I'm not sure how to search for that given that SRT doesn't actually have a comment syntax. One trick I know exists is to create a cue with no duration, e.g.

00:00:00.000 --> 00:00:00.000
this is a comment

I don't think there's any trick for intra-cue comments that would work in SRT.
================================================================================
 #20  Silvia Pfeiffer                                 2012-02-02 04:02:30 +0000 
--------------------------------------------------------------------------------
Getting the information from different discussion threads in here:

An earlier suggestion by Ian was:
>
> For example:
>
>  00:00.000 --> 00:01.000
>  one <! inline comment > one
>
>  COMMENT-->
>  00:02.000 --> 00:03.000
>  two; this is entirely
>  commented out
>
>  <! this is the ID line
>  00:04.000 --> 00:05.000
>  three; last line is a ">"
>  which is part of the cue
>  and is not a comment.
>  >
>
> The above would work today in a conforming UA. The question really is what
> parts of this do we want to support and what do we not care enough about.

I'm bringing this up again because the WebM community is currently discussing how to encapsulate WebVTT into WebM, see https://docs.google.com/document/d/1-tVXd1mRlWNvZrdIkLAJEp5xt3gDVDwfVubyUm9oNJ4/edit?hl=en_US .

It has some thoughts on how to handle the features that we are still discussing, comments amongst them.

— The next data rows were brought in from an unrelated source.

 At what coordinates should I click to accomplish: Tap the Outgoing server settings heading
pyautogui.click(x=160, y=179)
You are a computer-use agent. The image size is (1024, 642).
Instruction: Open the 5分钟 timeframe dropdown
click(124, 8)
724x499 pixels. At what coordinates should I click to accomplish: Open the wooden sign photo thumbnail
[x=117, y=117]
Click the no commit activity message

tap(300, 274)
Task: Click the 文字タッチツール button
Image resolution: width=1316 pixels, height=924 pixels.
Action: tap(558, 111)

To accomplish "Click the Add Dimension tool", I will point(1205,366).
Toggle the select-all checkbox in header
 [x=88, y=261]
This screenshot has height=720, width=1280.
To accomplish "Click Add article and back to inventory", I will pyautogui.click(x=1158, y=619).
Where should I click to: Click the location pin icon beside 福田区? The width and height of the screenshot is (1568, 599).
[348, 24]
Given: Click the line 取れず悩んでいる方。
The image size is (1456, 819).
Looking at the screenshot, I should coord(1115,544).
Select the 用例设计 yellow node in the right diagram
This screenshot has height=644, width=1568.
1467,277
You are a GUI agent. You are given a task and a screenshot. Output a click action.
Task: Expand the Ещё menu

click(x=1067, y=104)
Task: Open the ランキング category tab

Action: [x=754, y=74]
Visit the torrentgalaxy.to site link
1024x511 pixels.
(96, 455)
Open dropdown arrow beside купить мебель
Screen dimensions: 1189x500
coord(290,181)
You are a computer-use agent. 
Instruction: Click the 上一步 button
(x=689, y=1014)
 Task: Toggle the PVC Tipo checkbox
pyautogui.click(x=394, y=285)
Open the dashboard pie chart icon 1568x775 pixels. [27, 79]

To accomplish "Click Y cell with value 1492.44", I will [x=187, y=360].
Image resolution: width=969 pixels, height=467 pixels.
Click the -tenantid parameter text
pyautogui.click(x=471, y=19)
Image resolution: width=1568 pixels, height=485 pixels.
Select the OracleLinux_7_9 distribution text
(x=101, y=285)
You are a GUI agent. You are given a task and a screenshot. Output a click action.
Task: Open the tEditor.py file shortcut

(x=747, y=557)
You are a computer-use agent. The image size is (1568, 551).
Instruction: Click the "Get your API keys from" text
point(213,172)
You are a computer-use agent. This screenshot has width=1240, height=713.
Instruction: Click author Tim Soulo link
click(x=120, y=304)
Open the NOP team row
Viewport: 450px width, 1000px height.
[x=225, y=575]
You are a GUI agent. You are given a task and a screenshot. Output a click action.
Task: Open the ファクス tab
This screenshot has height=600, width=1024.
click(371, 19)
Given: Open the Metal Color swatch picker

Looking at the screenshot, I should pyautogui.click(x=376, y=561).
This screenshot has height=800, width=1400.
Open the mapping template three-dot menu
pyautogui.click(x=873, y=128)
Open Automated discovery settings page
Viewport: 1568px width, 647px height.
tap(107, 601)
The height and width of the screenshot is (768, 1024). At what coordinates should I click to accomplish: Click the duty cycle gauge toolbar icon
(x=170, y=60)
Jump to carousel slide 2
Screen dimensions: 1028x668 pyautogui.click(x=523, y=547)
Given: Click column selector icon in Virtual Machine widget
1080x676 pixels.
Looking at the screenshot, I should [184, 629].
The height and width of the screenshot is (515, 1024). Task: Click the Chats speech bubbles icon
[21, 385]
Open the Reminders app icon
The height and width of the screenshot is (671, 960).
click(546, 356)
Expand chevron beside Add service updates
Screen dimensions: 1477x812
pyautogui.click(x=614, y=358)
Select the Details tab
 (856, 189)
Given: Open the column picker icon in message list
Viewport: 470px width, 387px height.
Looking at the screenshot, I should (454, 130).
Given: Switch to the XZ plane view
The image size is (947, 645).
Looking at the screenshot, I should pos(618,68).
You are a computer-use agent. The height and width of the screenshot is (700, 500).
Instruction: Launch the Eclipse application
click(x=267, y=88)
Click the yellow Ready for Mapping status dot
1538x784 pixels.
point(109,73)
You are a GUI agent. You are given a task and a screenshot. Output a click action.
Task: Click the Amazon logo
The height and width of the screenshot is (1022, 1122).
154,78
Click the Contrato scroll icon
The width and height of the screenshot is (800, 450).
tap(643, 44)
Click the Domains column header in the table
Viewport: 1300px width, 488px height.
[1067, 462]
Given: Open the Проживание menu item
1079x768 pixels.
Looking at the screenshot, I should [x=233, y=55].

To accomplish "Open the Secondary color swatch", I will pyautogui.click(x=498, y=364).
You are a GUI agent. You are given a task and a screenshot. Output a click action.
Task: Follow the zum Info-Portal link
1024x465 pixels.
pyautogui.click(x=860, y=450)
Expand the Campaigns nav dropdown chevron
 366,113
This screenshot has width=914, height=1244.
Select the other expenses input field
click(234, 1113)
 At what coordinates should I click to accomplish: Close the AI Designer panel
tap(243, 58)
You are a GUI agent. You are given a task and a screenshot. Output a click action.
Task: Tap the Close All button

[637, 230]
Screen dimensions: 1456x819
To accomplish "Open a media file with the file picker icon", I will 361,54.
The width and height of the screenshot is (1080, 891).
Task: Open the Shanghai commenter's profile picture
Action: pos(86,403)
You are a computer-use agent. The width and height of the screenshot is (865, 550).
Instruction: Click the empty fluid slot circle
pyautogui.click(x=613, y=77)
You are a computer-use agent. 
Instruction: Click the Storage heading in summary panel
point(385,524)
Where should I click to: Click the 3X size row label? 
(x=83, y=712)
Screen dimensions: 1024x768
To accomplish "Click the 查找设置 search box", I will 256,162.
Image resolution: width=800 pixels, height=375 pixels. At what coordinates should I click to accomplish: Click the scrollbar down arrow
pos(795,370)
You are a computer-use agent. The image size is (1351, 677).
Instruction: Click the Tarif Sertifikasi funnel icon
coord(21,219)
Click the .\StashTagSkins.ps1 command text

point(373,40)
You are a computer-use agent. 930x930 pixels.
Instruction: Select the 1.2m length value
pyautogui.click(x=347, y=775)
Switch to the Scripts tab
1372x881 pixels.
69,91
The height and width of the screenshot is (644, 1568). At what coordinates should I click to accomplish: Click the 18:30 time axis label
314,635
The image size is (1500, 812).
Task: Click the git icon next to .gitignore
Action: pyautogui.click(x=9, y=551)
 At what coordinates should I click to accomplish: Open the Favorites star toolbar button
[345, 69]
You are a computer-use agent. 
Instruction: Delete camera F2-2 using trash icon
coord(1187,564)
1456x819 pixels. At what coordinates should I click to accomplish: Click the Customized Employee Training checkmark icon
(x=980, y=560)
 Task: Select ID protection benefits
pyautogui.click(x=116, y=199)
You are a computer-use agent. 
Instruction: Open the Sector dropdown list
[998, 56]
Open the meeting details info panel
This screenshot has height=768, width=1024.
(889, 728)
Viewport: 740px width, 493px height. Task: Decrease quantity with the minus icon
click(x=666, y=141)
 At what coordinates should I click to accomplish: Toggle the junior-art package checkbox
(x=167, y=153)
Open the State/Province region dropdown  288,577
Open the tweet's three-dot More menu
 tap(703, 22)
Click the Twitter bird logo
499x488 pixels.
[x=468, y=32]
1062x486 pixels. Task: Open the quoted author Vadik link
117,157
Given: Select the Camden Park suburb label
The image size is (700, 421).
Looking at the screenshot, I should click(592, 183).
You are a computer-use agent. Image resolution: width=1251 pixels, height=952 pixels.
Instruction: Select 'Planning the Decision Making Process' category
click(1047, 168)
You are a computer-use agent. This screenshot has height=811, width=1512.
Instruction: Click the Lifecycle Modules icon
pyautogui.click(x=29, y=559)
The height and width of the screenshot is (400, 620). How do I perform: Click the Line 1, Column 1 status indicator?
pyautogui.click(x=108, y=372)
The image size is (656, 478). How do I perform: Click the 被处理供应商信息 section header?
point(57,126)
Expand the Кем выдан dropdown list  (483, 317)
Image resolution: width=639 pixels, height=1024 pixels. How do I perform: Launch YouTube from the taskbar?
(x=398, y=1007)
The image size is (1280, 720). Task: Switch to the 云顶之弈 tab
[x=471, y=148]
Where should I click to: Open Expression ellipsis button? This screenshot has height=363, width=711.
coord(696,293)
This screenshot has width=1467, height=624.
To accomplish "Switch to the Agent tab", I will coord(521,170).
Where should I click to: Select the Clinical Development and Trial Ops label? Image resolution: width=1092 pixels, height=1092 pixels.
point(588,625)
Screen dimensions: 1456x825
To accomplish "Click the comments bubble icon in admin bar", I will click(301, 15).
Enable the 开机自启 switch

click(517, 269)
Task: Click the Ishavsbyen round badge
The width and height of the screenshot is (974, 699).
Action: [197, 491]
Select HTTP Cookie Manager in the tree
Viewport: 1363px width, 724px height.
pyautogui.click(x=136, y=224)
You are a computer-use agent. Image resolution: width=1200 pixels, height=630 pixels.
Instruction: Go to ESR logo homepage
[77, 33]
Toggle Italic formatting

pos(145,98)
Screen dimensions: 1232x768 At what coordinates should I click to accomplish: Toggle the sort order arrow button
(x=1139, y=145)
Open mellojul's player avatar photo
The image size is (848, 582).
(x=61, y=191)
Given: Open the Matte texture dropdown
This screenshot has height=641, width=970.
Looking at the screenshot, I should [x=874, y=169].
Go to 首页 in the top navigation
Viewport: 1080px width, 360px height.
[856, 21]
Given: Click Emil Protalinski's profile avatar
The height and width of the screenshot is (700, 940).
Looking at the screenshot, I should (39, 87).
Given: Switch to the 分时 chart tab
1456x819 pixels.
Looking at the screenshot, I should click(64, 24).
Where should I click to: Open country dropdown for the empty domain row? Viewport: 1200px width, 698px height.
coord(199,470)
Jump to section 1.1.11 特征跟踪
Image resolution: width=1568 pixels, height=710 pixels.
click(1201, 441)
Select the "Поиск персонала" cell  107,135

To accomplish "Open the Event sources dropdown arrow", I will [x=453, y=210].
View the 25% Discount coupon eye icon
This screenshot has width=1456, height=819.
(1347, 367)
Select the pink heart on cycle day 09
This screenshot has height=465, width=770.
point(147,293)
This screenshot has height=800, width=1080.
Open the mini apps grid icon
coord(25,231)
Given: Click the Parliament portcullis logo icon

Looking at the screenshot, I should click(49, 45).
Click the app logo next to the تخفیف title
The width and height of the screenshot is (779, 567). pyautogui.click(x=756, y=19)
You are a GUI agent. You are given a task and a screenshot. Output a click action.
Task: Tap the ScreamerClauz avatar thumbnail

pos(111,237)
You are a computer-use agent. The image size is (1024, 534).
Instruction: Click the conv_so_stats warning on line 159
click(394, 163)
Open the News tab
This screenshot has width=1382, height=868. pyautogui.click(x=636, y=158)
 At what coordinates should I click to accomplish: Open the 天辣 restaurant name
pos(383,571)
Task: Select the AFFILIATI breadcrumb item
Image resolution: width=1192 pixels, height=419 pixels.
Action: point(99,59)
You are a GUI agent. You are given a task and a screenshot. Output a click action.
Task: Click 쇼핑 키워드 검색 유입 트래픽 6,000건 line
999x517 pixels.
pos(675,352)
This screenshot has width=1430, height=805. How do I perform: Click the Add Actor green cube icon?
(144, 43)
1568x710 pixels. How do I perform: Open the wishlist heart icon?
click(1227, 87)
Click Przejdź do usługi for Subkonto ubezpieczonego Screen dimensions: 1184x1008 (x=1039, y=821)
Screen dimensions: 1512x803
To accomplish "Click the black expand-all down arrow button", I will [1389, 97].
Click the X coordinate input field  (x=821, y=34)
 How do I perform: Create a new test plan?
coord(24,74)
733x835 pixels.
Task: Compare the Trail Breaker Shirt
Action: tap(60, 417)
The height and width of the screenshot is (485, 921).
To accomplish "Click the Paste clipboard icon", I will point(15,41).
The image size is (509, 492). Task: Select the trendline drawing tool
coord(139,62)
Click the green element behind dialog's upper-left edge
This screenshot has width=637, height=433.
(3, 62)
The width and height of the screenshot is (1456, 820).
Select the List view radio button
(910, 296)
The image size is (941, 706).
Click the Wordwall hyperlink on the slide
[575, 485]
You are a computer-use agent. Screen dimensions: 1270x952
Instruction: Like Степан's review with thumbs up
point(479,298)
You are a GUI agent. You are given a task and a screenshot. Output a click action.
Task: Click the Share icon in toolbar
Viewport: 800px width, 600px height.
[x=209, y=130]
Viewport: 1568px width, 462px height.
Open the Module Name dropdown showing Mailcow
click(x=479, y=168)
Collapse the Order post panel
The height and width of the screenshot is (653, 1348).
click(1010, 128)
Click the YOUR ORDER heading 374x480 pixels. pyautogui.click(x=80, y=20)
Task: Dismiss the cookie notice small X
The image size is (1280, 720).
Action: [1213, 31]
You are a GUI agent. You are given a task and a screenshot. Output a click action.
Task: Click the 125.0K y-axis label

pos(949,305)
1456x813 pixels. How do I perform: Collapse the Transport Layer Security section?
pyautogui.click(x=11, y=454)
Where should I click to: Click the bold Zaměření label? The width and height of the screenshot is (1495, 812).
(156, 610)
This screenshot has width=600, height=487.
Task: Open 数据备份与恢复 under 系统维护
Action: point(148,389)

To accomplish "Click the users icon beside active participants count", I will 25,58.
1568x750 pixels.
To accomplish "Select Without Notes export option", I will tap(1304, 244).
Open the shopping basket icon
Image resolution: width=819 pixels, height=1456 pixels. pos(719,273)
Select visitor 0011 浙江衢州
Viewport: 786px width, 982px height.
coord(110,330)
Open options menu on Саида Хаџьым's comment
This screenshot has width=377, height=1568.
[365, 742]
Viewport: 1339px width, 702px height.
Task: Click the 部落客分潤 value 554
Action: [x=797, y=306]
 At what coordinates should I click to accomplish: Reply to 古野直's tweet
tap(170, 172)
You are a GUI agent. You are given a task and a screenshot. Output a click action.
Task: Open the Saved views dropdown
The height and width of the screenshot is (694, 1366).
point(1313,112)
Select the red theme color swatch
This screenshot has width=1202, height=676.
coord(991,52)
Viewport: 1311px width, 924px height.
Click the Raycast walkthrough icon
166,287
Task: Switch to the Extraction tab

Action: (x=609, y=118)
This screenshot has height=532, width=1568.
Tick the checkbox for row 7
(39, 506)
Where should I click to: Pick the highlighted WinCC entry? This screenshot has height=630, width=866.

It would be time we resolve those outstanding features.
================================================================================
 #21  Silvia Pfeiffer                                 2012-02-07 03:31:22 +0000 
--------------------------------------------------------------------------------
Something that Glenn Maynard brought up on the mailing list:
we could support inline comments simply as a special type of class, e.g.

WEBVTT

00:00.000 --> 00:01.000
one <c hidden>inline comment</c> two


We then just need a default style for class=hidden that maps to CSS display:none and for standalone players is meaningful as a hidden class.

That would solve the inline comments case.

Then we just need to solve commenting out blocks or cues.
================================================================================
 #22  Ian 'Hixie' Hickson                             2012-04-25 18:46:41 +0000 
--------------------------------------------------------------------------------
I think we shouldn't solve the inline comment case. (We can "solve" it by letting people hide bits of cues as in comment 21, but that shouldn't be an official solution, since it mixes presentation and content in a way that would break in non-CSS UAs.)

I don't really understand the use case for commenting out a cue but leaving it in.

For the remaining use cases I'm planning on going with comment 16's proposal.
================================================================================
Comment 1 Silvia Pfeiffer 2012-08-17 12:41:39 UTC
Moving to Text Track CG where WebVTT is being specified.
Comment 2 Ian 'Hixie' Hickson 2012-08-29 23:49:35 UTC

*** This bug has been marked as a duplicate of bug 14552 ***
Comment 3 Silvia Pfeiffer 2012-08-30 02:57:38 UTC
Hmm... this is a bug of the TextTracks CG - are you now moving all bugs that relate to WebVTT to the WHATWG?